── RECORDS FOR THE TASK

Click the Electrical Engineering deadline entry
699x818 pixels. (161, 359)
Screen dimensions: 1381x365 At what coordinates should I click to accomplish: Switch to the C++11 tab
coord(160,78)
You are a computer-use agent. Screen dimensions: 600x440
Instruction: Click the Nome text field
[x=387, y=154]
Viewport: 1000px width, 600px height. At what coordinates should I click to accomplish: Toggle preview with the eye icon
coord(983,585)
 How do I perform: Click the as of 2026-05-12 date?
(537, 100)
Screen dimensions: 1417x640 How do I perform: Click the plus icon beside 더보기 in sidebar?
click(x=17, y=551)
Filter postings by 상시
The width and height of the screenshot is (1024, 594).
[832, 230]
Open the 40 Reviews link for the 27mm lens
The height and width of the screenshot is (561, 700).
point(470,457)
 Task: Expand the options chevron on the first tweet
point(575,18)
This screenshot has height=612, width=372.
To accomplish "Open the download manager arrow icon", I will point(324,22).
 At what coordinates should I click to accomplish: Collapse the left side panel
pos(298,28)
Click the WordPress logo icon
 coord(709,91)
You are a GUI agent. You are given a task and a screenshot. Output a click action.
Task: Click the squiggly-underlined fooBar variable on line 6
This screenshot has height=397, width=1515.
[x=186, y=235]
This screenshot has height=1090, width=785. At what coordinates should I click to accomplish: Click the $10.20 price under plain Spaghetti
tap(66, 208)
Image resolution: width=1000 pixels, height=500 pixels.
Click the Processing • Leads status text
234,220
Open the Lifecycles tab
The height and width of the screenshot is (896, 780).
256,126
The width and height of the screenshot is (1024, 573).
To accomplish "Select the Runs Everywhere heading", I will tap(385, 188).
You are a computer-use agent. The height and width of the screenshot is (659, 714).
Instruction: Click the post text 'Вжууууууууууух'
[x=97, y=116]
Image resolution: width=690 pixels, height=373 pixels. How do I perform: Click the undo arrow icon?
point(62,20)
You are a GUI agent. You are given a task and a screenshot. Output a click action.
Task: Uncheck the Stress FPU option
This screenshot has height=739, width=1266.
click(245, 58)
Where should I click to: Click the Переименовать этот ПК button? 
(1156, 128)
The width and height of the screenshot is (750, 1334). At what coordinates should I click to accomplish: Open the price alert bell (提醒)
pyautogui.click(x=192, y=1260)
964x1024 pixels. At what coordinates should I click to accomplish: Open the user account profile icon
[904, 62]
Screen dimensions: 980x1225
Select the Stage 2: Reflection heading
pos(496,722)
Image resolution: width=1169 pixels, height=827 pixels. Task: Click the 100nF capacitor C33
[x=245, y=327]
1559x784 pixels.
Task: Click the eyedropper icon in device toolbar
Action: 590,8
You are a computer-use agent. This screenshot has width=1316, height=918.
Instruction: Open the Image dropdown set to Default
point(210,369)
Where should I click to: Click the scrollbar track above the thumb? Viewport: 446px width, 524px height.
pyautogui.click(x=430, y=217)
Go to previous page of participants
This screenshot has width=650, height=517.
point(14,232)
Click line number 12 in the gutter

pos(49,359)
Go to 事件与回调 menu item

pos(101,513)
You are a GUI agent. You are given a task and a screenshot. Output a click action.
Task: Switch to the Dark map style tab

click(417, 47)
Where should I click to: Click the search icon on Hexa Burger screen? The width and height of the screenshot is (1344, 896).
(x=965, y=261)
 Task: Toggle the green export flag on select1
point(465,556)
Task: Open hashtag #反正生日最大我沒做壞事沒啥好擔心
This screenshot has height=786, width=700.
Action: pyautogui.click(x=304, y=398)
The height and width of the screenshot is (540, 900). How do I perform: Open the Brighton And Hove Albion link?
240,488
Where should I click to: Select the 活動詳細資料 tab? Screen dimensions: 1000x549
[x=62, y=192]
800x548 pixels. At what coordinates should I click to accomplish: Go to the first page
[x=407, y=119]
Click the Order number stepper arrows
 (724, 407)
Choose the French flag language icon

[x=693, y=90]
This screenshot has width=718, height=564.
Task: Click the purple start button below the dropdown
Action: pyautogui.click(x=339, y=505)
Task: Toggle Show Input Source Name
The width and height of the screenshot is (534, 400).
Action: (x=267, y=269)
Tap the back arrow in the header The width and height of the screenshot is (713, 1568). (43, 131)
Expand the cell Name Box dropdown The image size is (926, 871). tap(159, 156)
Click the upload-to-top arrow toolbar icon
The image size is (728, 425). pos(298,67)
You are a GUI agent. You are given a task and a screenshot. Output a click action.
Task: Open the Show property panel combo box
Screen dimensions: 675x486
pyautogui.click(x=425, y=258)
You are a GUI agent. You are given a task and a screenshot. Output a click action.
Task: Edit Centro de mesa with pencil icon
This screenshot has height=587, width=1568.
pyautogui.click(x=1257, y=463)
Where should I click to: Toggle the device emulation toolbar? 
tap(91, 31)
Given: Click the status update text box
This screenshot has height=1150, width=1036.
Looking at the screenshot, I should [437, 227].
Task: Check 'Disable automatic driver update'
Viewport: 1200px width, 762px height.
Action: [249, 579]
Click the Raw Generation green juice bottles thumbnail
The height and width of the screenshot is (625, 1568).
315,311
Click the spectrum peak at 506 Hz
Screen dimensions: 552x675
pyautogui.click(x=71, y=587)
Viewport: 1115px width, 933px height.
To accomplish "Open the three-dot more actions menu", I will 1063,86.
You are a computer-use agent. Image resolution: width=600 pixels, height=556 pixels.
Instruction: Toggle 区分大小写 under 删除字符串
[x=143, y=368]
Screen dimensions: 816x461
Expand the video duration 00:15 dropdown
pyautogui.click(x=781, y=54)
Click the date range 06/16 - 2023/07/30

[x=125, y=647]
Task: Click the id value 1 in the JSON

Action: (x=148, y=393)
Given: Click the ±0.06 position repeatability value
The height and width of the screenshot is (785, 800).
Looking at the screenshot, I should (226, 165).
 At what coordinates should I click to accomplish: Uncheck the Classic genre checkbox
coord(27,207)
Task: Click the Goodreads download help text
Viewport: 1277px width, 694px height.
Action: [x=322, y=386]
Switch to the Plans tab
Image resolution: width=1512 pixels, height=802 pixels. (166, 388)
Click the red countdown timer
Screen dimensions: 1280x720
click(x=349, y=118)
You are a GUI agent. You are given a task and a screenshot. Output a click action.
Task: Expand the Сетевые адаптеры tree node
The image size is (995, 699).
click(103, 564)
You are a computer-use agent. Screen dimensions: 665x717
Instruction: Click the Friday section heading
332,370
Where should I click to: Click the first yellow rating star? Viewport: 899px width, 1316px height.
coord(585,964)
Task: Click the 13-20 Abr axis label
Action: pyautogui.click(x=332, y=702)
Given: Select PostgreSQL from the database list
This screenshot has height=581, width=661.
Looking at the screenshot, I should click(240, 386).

────

PROBLEM TO WORK ON: Every line from the line containing "Where should I click to: Click the first" through the line containing "Given: Select PostgreSQL" in the records above must be retyped exactly. Leave out the rest.

EXERCISE SOLUTION:
Where should I click to: Click the first yellow rating star? Viewport: 899px width, 1316px height.
coord(585,964)
Task: Click the 13-20 Abr axis label
Action: pyautogui.click(x=332, y=702)
Given: Select PostgreSQL from the database list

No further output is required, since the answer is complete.